Sarkozy veut augmenter la TVA, créer la taxe sur les transactions financières


PARIS - Le président français Nicolas Sarkozy a annoncé dimanche soir une augmentation de la TVA pour financer la protection sociale et alléger le coût du travail, lors d'une émission télévisée consacrée à la dernière série de réformes qu'il compte pousser avant la présidentielle.

Le président a indiqué que le gouvernement proposerait d'augmenter de 1,6 point (de pourcentage) la TVA pour compenser un allègement des charges sociales pesant sur les entreprises. Cette mesure ne rentrera en application qu'au 1er octobre. Nous espérons que cela va déclencher (d'ici là) des achats par anticipation qui vont doper la croissance, a-t-il ajouté.

Le but de la réforme est de rétablir la compétitivité de l'économie française et stopper l'hémorragie d'emplois industriels. Depuis 10 ans, la France a perdu 500.000 emplois industriels, a-t-il dit, notant que sur un salaire de 4.000 euros, les charges s'élèvent à 840 euros en Allemagne et au double en France.

Il a insisté sur le fait que sa réforme de la protection sociale, visant à faire peser son coût davantage sur la consommation et moins sur le travail, était inspirée par l'action du chancelier social-démocrate allemand Gerhard Schröder au début des années 2000.

Le taux normal de TVA passera à 21,2%, ce qui permettra de financer des exonérations de charges de 13 milliards d'euros.

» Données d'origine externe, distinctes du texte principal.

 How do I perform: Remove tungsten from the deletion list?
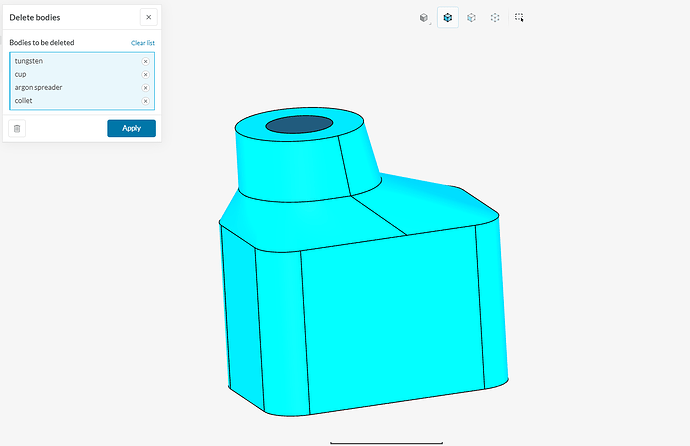click(145, 61)
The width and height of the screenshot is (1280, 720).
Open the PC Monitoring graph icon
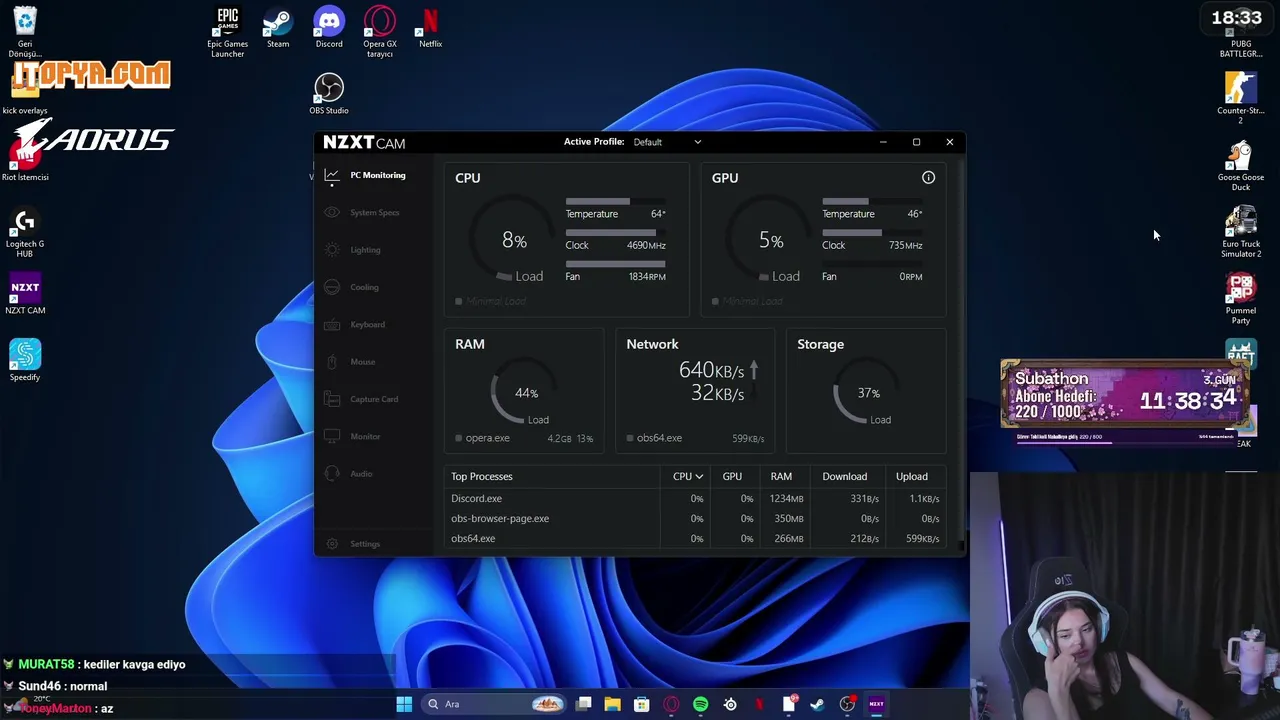pyautogui.click(x=332, y=176)
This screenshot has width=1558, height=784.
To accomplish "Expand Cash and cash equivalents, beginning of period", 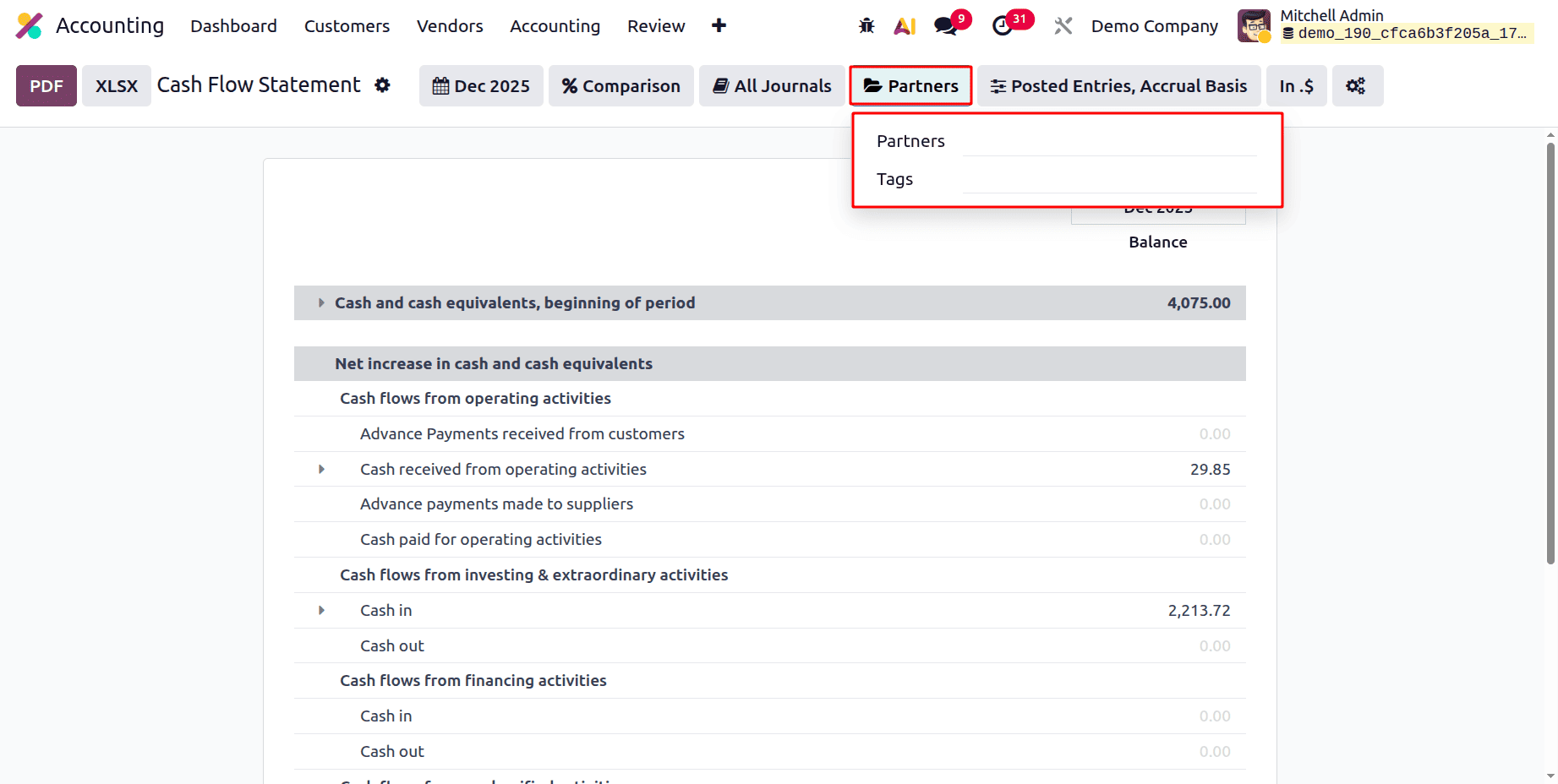I will point(321,302).
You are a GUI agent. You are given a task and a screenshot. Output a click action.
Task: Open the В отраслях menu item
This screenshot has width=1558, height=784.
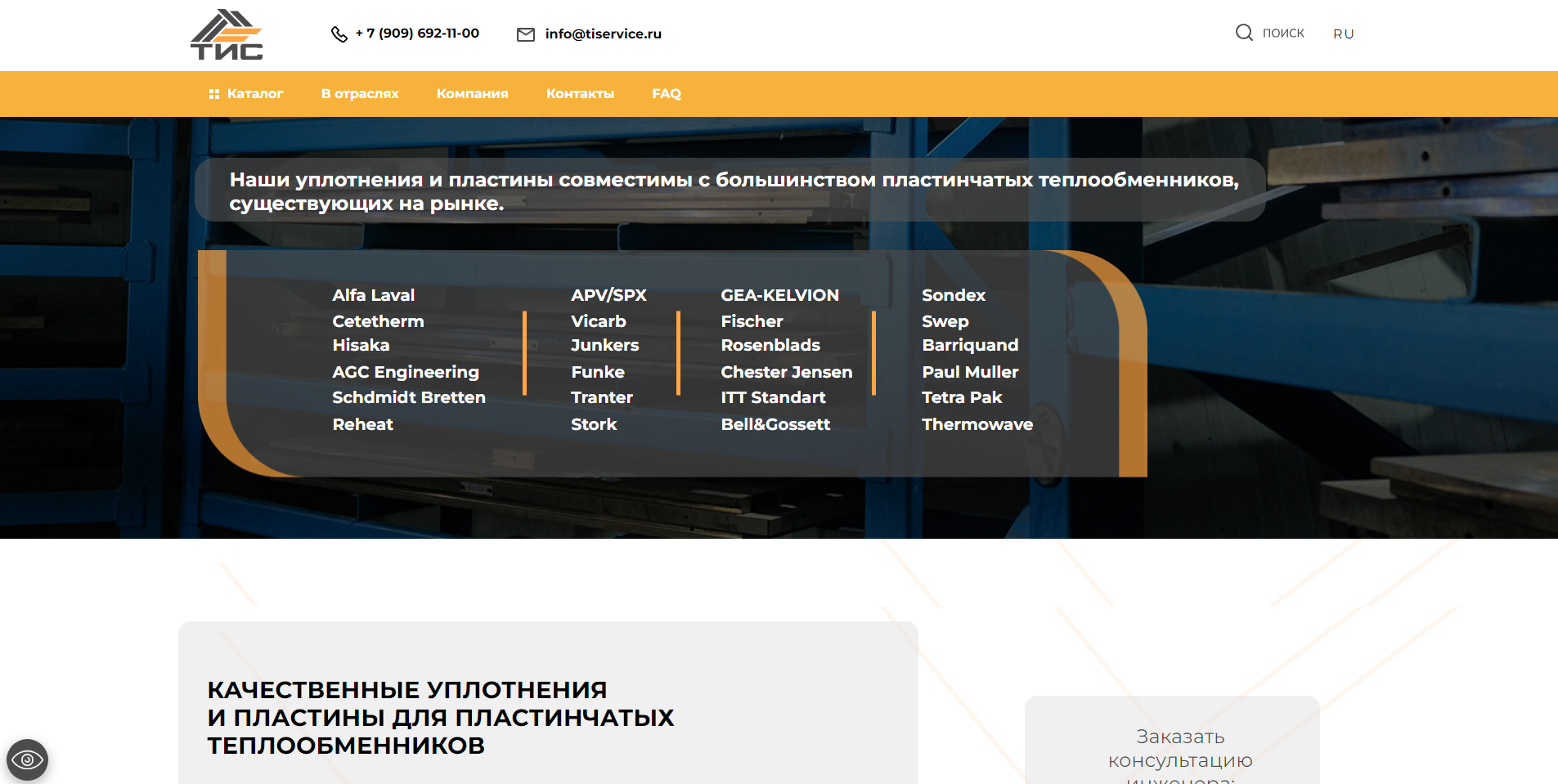(360, 94)
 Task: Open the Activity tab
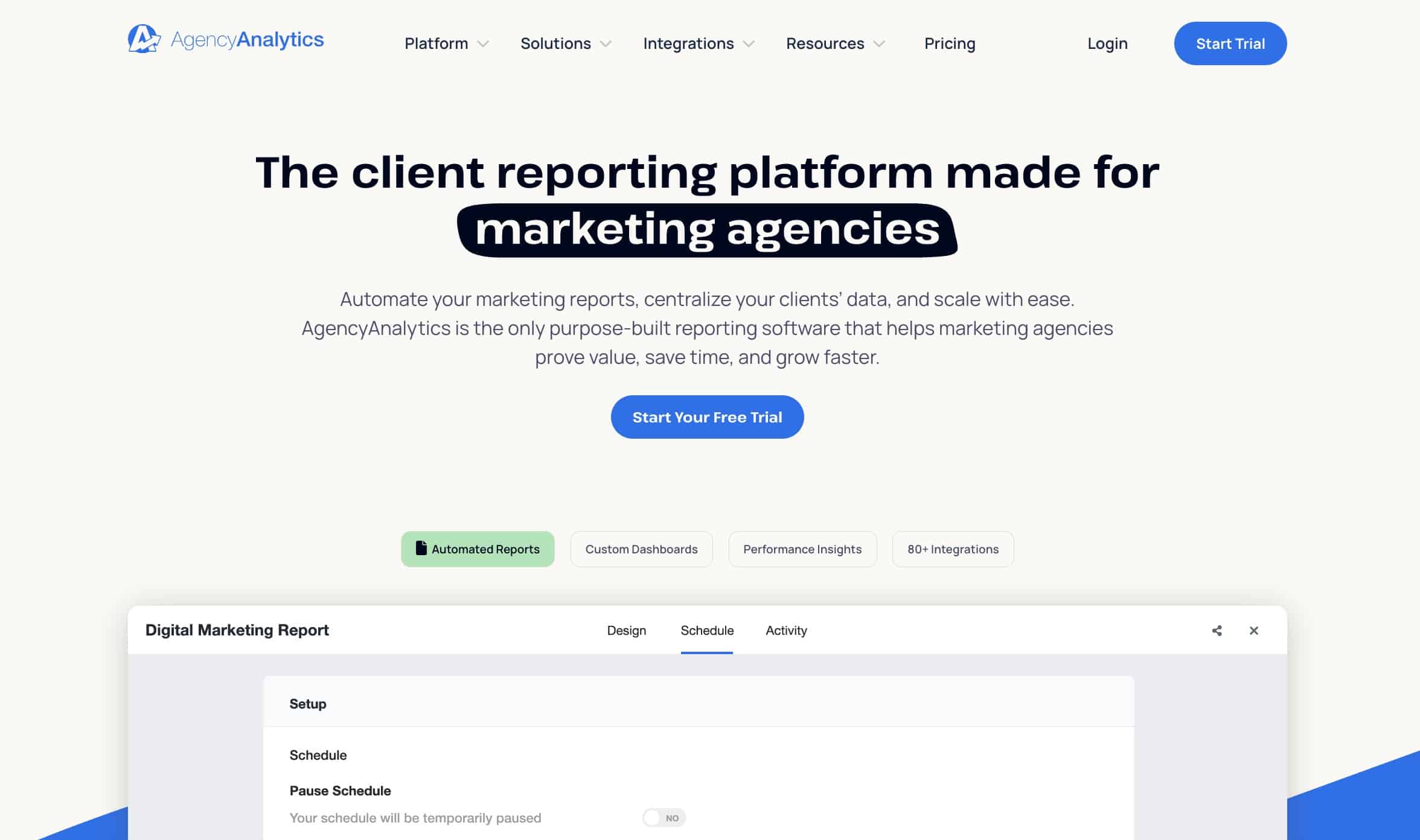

Le président français a expliqué que ces allègements ne porteraient que sur les cotisations sociales patronales et pas du tout sur celles supportées par les salariés, car leur but est exclusivement d'agir sur la compétitivité des entreprises.

Sur le même chapitre de la compétitivité, Nicolas Sarkozy a encouragé l'ouverture de négociations au sein des entreprises pour s'affranchir de la semaine de travail de 35 heures, une des réformes emblématiques de la gauche entrée en vigueur en 2000.

Dans le même domaine, Nicolas Sarkozy a annoncé la création dès février d'une banque de l'industrie, dotée d'un milliard d'euros de fonds propres, afin de compléter les actions d'une banque publique déjà dédiée aux petites et moyennes entreprises (PME).

Dans ce train de dernières mesures avant l'élection présidentielle, qui aura lieu les 22 avril et 6 mai, figure également la taxe sur les transactions financières, que la France lancera seule en espérant être rejointe rapidement par certains de ses partenaires européens.

Nous avons trouvé un dispositif qui permet d'éviter les délocalisations puisque toute entreprise cotée en France, même si on l'achète à New York, paiera une taxe de 0,1%, les CDS (credit default swaps, ndlr), qui sont des instruments spéculatifs sur la dette souveraine, paieront une taxe, et les achats spéculatifs par ordinateur paieront une taxe, a-t-il expliqué.

Avec cette taxe de 0,1%, nous espérons récupérer pour le budget de l'Etat -et donc réduire les déficits- un milliard d'euros en année pleine, a-t-il indiqué. Ce que nous voulons, c'est provoquer un choc, montrer l'exemple, a-t-il dit.

Le président français, qui a très clairement laissé entendre qu'il serait candidat à l'élection présidentielle, a affirmé que ces réformes s'inscrivaient dans un contexte d'amélioration sur le front de la crise de la zone euro.

Les éléments d'une stabilité de la situation financière du monde et de l'Europe sont posés, a-t-il déclaré. L'Europe n'est plus au bord du gouffre, a-t-il estimé, à la veille d'un sommet européen à Bruxelles.

Il a également indiqué que le déficit public de la France serait meilleur que prévu pour 2011, à 5,4% du Produit intérieur brut (PIB) ou peut-être à 5,3%, contre les 5,7% qui étaient prévus initialement.